首先,通过阅读Mozilla的官方文档,对CORS的解决方案进行了理解。
然后,自己动手做实验来验证一下这个方案。
结果,发现当我在“Access-Control-Allow-Methods”中未设置“POST”时,页面上的POST仍然可以发送成功。无法理解,请各位赐教!
如下是我的请求截图:
按照Mozilla的官方文档上的关于“Preflighted requests”这段的描述:
第一张图应该是“预检”的请求,它的“Request Method”的确为“OPTIONS”,
而且返回的response的Header中,“Access-Control-Allow-Methods”的值为"GET,PUT,DELETE",并未包含“POST”,所以理论上POST请求应该是无法发送的才是。
但是,从第二张图来看,POST类型的请求仍然被发送了。这是怎么回事呢?想不通。
PS:我使用 Chrome、Firefox、Safari测试了,都是同样的结果。
追加
或者说,我想实现在跨域的时候,禁止客户端使用POST请求,要怎么设置才行呢?
添加测试代码
实现 CORS的filter
/**
* Servlet Filter implementation class CorsFilter
*/
@WebFilter("/*")
public class CorsFilter implements Filter {
/**
* Default constructor.
*/
public CorsFilter() {
}
/**
* @see Filter#destroy()
*/
public void destroy() {
}
/**
* @see Filter#doFilter(ServletRequest, ServletResponse, FilterChain)
*/
public void doFilter(ServletRequest req, ServletResponse resp, FilterChain chain)

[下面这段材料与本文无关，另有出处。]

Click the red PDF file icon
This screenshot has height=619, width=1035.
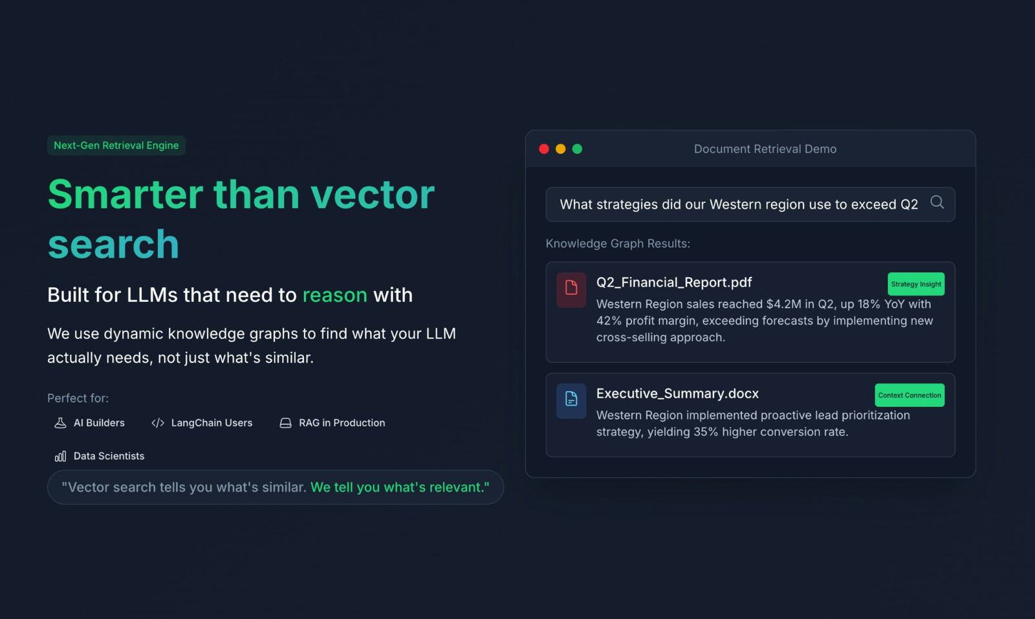(x=571, y=290)
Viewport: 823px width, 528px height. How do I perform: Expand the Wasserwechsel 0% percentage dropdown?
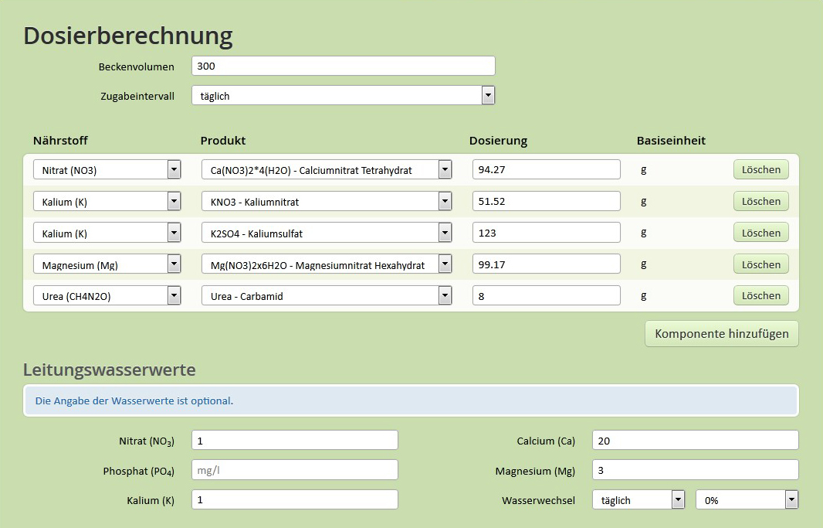click(747, 500)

throws IOException, ServletException {
HttpServletRequest request = (HttpServletRequest) req;
HttpServletResponse response = (HttpServletResponse) resp;
String currentOrigin = request.getHeader("Origin");
response.setHeader("Access-Control-Allow-Origin", "*");
response.setHeader("Access-Control-Allow-Methods", "GET,PUT,DELETE");
response.setHeader("Access-Control-Allow-Headers", "Content-type");
// response.setHeader("Access-Control-Allow-Headers", "xxx");
chain.doFilter(req, resp);
}
/**
* @see Filter#init(FilterConfig)
*/
public void init(FilterConfig fConfig) throws ServletException {
}
}测试用的 ajax
$.ajax({
"type" : "POST",
"url" : "http://ip:port/bcdae/v1/user/file/1",
"contentType" : "application/json",
"data" : JSON.stringify({
"id" : "123",
"text" : "test"
}),
"success" : function(msg){
$("#corsRes").text(msg);
}
});参考此文,理解下CORS:https://github.com/hstarorg/HstarDoc/blob/master/%E5%89%8D%E7%AB%AF%E7%9B%B8%E5%85%B3/CORS%E8%AF%A6%E8%A7%A3.md
另外,前面的OPTIONS请求是你POST请求发起的预请求么?
通过阅读Mozilla的官方文档……QAQ……
你没搞清楚Access-Control-Allow的作用啊。。。
这个是服务端返回的一个数据啊,当然是要请求了之后,才知道你的Access是不是允许的啊……
不管跨域不跨域,请求都会发出去……
请求发送了不代表JS能获取到……
区别在于浏览器是否会报错,提示你跨域了(然后获取不到数据)。
这个才是Access-Control-Allow的作用。
总之,跨域机制是阻止了数据的获取,不是阻止了请求的发送。
另外,不同浏览器不一样。
火狐也是如此行为。因为标准是这么说的:
Otherwise (the HTTP status code is in the 2xx range)
...
七. If request method is not a case-sensitive match for any method in methods and is not a simple method, apply the cache and network error steps.
simple method 是指 GET, HEAD 或者 POST。所以这三个方法是例外的。Google 搜索时也可以观察到人们只遇到了因为这个头导致 delete 啊 put 啊 patch 啊之类的被拒绝的情况。
服务端如果不同意 POST 的话,可以不允许对应的 Origin,或者返回 403 啊什么的都可以的吧。(标准读起来好枯燥啊 :-( )
PS: 死 markdown 我明明写的「7.」,它非要给我改成「1.」,所以只好写汉字了……
个人感觉Access-Control-Allow-Methods设置的并不是服务端允许请求的方法,而是服务器支持的所有跨域请求的方法。是为了避免浏览次请求的多次'预检'请求。
第二张图状态码是 201
不太了解 chrome ,是不是会把 OPTION POST 合并显示呀?